The drug is about twice as powerful as OxyContin, with a similar potential for addiction, according to Drugs.com.
Opana ER, oxymorphone hydrochloride, is used to manage pain severe enough to require daily, around-the-clock, long-term opioid treatment for which alternatives aren’t strong enough, according to the manufacturer’s website. The FDA approved it for this use in 2006.
“My comment is ‘wow,'” said Dr. Andrew Kolodny, co-director of opioid policy research at the Heller School for Social Policy and Management at Brandeis University. “This is pretty exciting. This is big news,” Kolodny told CNN.
Though it is a “good sign” for the fight against opioid abuse, he said, “Opana is not the only one that needs to come off the market.”
Opana ER made news in 2015, because it was used by many addicts caught in an HIV outbreak in Indiana. A year later, the number of HIV cases had reached 190, according to the Indianapolis Star.
Endo had tried to discourage addicts from using Opana ER by making it with a waxy coating that made it difficult to crush into powder. The medication is designed to release over time, but addicts had been crushing it to get a sudden, pronounced high.
The drug’s warning label specifically cautions users not to break the tablets down before ingesting orally, because it “leads to the rapid release and absorption of a potentially fatal dose of oxymorphone.”
When the drugmaker changed the formula in 2012, some addicts starting injecting it intravenously, instead.
The FDA said it made its latest decision based on a review of all post-market data, which suggested that when the company reformulated the medication, people were injecting it more than they were snorting it. This method of delivery also caused a serious outbreak of hepatitis C and a serious blood disorder, according to the agency.
The announcement followed a vote in March by an FDA-assembled, independent panel of experts, who voted 18-8 that the benefits of reformulation no longer outweighed the risks.
In a statement, Endo said it is reviewing the FDA’s request and evaluating all its options “as we determine the appropriate path forward.”

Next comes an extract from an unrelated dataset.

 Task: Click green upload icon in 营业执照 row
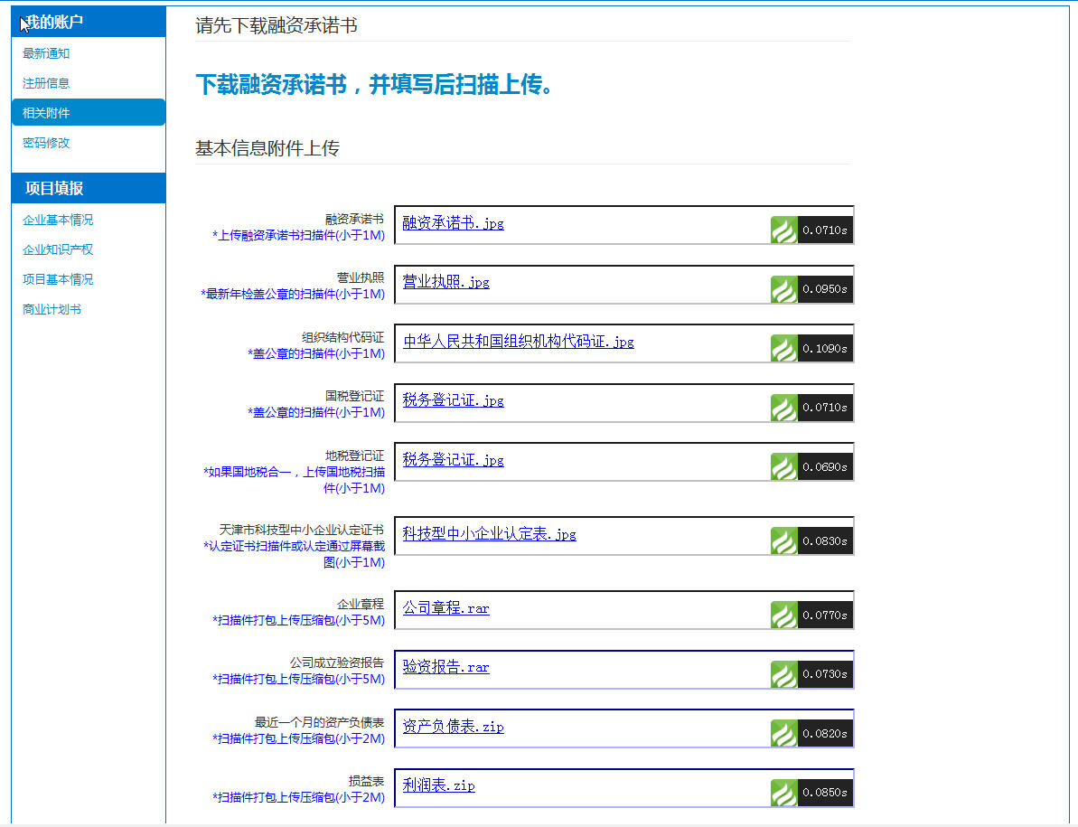(x=783, y=289)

“While the benefits of opioids in treating and managing pain are widely recognized, the misuse and abuse of these products have increased greatly in the U.S. As a pharmaceutical company with a demonstrated commitment to the improvement of pain management, Endo feels a strong sense of responsibility to improve the care of pain for patients while at the same time taking comprehensive steps to minimize the potential misuse of its products.
“Despite the FDA’s request to withdraw Opana ER from the market, this request does not indicate uncertainty with the product’s safety or efficacy when taken as prescribed. Endo remains confident in the body of evidence established through clinical research demonstrating that Opana ER has a favorable risk-benefit profile when used as intended in appropriate patients.”

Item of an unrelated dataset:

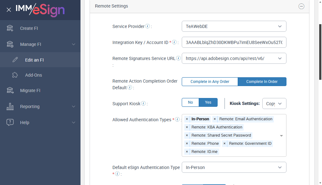The width and height of the screenshot is (322, 185).
Task: Click info icon next to Integration Key
Action: click(x=174, y=42)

Doctors say the effects of Opana are closer to those of morphine than of OxyContin. While OxyContin is more of a stimulant, Opana can cause a user to fall asleep. Like morphine, Opana’s greatest danger to abusers is the possibility of “respiratory depression,” or reduced lung functioning.
An injectible form of the drug – known under the generic name of oxymorphone hydrochloride – has been available since 1959, but was available only as an intravenous drip to hospitals. The oral form was originally approved by the Food and Drug Administration in 5, 10, 20 and 40 milligram extended release tablets, and immediate release tablets in 5 and 10 milligram doses. The FDA later approved three additional doses.